The game received positive reviews from critics upon release, though many noted it as a step down from previous Pajama Sam titles.

==Plot==
While watching television, Sam sees a breaking news story announcing that Pajama Man is coming to the local shopping mall to sign autographs. After his mother agrees to take him to the mall, Sam decides to get his copy of the first comic book in the Pajama Man franchise signed, only for it to be stolen from a pile of dirty clothes. After finding his cape, Sam leaps into the pile and lands in a world filled with junk.

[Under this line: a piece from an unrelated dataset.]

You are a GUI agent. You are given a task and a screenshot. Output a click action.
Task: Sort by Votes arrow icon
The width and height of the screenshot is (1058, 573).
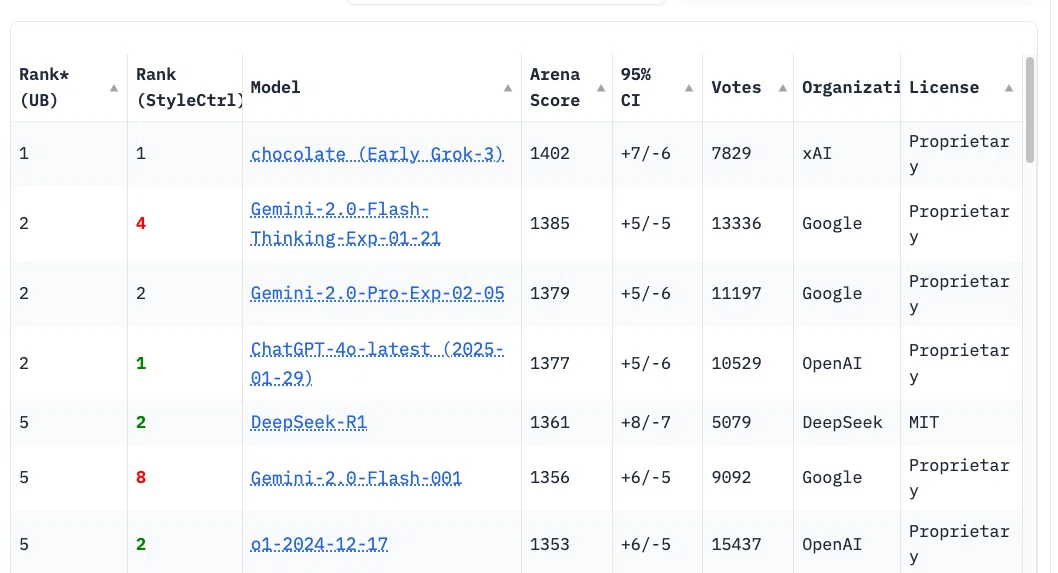point(783,88)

Sam encounters a dirty sock, who was banished from his drawer and separated from his matching sock due to his filth; he reveals that the person who stole the comic intends to take it to the Grubby Corners Mall get it signed by Dr. Grime, Pajama Man's unclean arch nemesis, much to Sam's horror. After obtaining clothes to pass the mall's dress code, Sam enters the mall to look for his comic book.

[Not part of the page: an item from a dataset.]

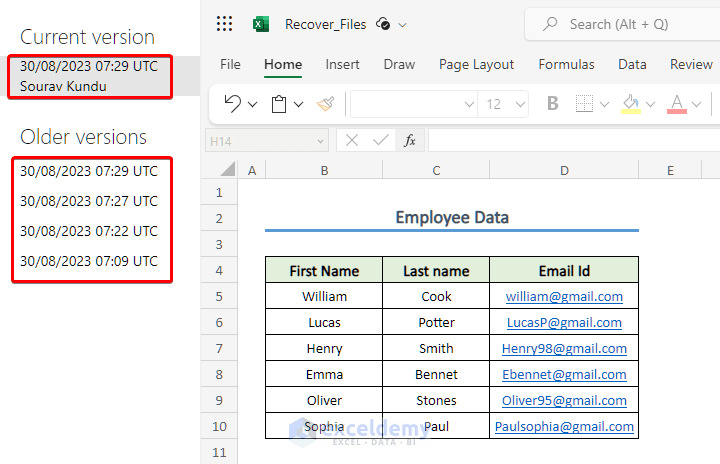
Task: Open the Insert tab
Action: tap(342, 64)
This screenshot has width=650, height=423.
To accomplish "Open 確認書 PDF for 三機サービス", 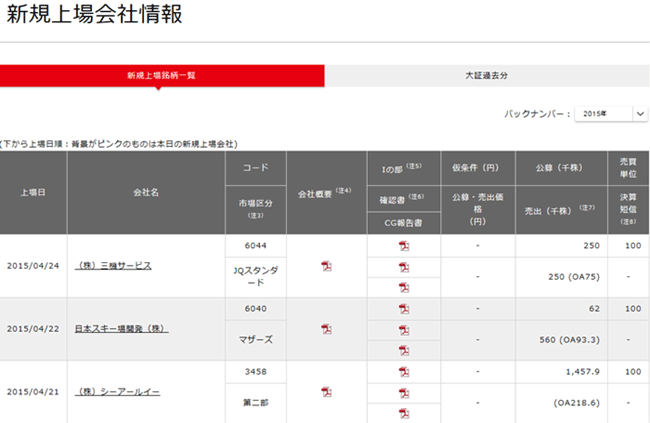I will (404, 267).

In the mall, Sam is mistaken for Dr. Grime by a group of children and hides in Grime's dressing room, where he finds his comic book, only to realize that he's covered in dirt. Hatching a plan to get himself clean, Sam uses the heat from a cup of hot cocoa to set off a sprinkler, flooding the mall in the process. Afterwards, Sam reiterates his plan to get his comic book signed by Pajama Man. A photo of Sam standing with Pajama Man is then shown before the credits roll.

== Development ==
===Soundtrack===
The score was composed and produced by Nathan Rosenberg (The Doghouse NYC Studios). Much time and funds were invested in the music composition to accompany the gameplay. Latin was the desired genre for the game with over 45 minutes of soundtrack and optimum quality using real instruments. The solution to retain quality, time and budget was hiring drummer John Bollinger who used a number of syncing techniques to get the music just right. After two days of composing several soundtracks, saxophonist Tom Glusac was hired to add finishing touches to the soundtrack. Thus all the audio for the game was delivered just in time and under the budget.

== Release ==
Life is Rough When You Lose Your Stuff and fellow Humongous title Putt-Putt: Pep's Birthday Surprise were previewed by Atari at E3 2003. Both games were released for Microsoft Windows only on August 19, 2003. On May 29, 2014, the game was re-released for Windows on Steam.

Unlike other Pajama Sam games, Life is Rough When You Lose Your Stuff has not been ported to non-Windows platforms. This is due to the game's YAGA engine not being supported by the ScummVM emulator used to port other Humongous games.

==Reception==

USA Today provided a positive review of Pajama Sam: Life is Rough When You Lose Your Stuff!, but described the game as being worse and less polished than its predecessors. The game received the Silver Honor award from the Parents' Choice Awards.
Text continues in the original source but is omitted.